Bash shell Decimal to Binary base 2 conversion
Solution 1:
You can use bc
as:
echo "obase=2;$ip1" | bc
See it
Solution 2:
Convert decimal to binary with bash builtin commands (range 0 to 255):
D2B=({0..1}{0..1}{0..1}{0..1}{0..1}{0..1}{0..1}{0..1})
echo ${D2B[7]}
00000111
echo ${D2B[85]}
01010101
echo ${D2B[127]}
01111111
To remove leading zeros, e.g. from ${D2B[7]}
:
echo $((10#${D2B[7]}))
111
This creates an array with 00000000 00000001 00000010 ... 11111101 11111110 11111111
with bash‘s brace expansion. The position in array D2B represents its decimal value.

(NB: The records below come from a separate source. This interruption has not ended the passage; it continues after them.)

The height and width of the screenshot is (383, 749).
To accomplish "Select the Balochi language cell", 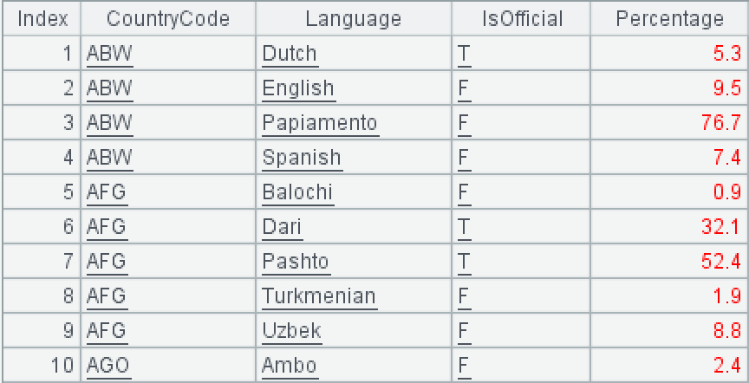I will tap(297, 192).
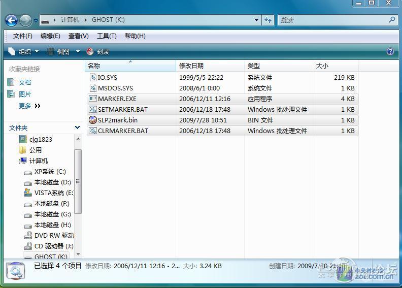The height and width of the screenshot is (288, 402).
Task: Collapse the 文件夹 folders pane chevron
Action: coord(77,127)
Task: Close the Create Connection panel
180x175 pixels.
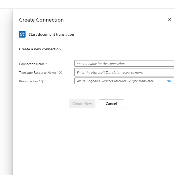Action: point(170,19)
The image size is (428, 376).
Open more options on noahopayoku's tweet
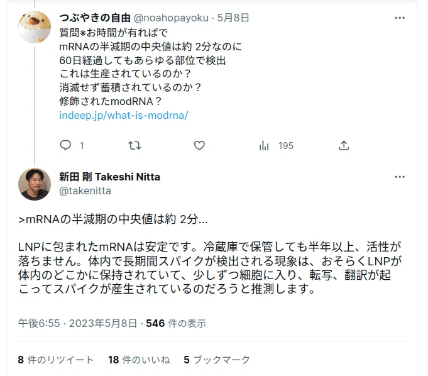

See also: Understanding code ({0..1}{0..1}{0..1}{0..1}{0..1}{0..1}{0..1}{0..1})
Solution 3:
Decimal to binary conversion in Bash:
I'm using Ubuntu 14.04 to do this.
Convert the decimals 1 through 5 to binary.

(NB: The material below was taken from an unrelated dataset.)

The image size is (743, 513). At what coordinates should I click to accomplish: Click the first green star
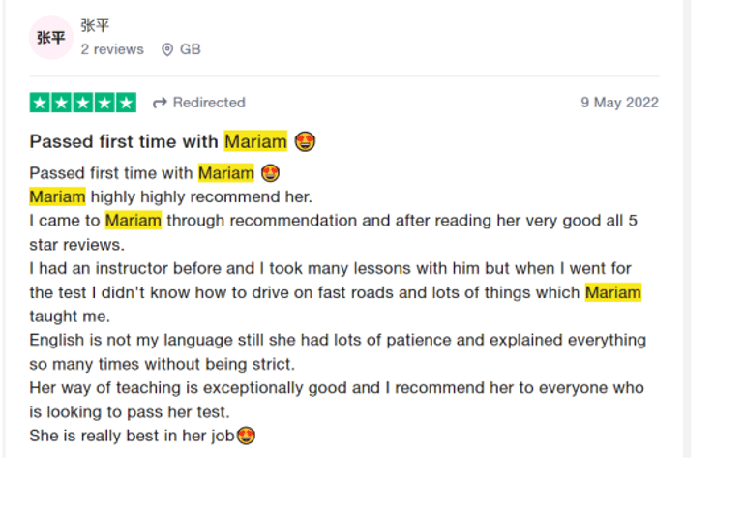40,103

el@apollo:~$ bc <<< "obase=2;1"
1
el@apollo:~$ bc <<< "obase=2;2"
10
el@apollo:~$ bc <<< "obase=2;3"
11
el@apollo:~$ bc <<< "obase=2;4"
100
el@apollo:~$ bc <<< "obase=2;5"
101
Bonus example:
el@apollo:~$ bc <<< "obase=2;1024"
10000000000
el@apollo:~$ bc <<< "obase=2;2^128"
100000000000000000000000000000000000000000000000000000000000000000000000000000000000000000000000000000000000000000000000000000000
Solution 4:
General method for converting an integer number into another representation with another base (but base<=10 because of using digits 0..9 for representation, only):
function convertIntvalToBase () # (Val Base)
{
val=$1
base=$2
result=""
while [ $val -ne 0 ] ; do
result=$(( $val % $base ))$result #residual is next digit
val=$(( $val / $base ))
done
echo -n $result
}
e.g.
convertIntvalToBase $ip1 2 # converts $ip1 into binary representation
Solution 5:
Defined as a function in bash:
# to Binary:
toBinary(){
local n bit
for (( n=$1 ; n>0 ; n >>= 1 )); do bit="$(( n&1 ))$bit"; done
printf "%s\n" "$bit"
}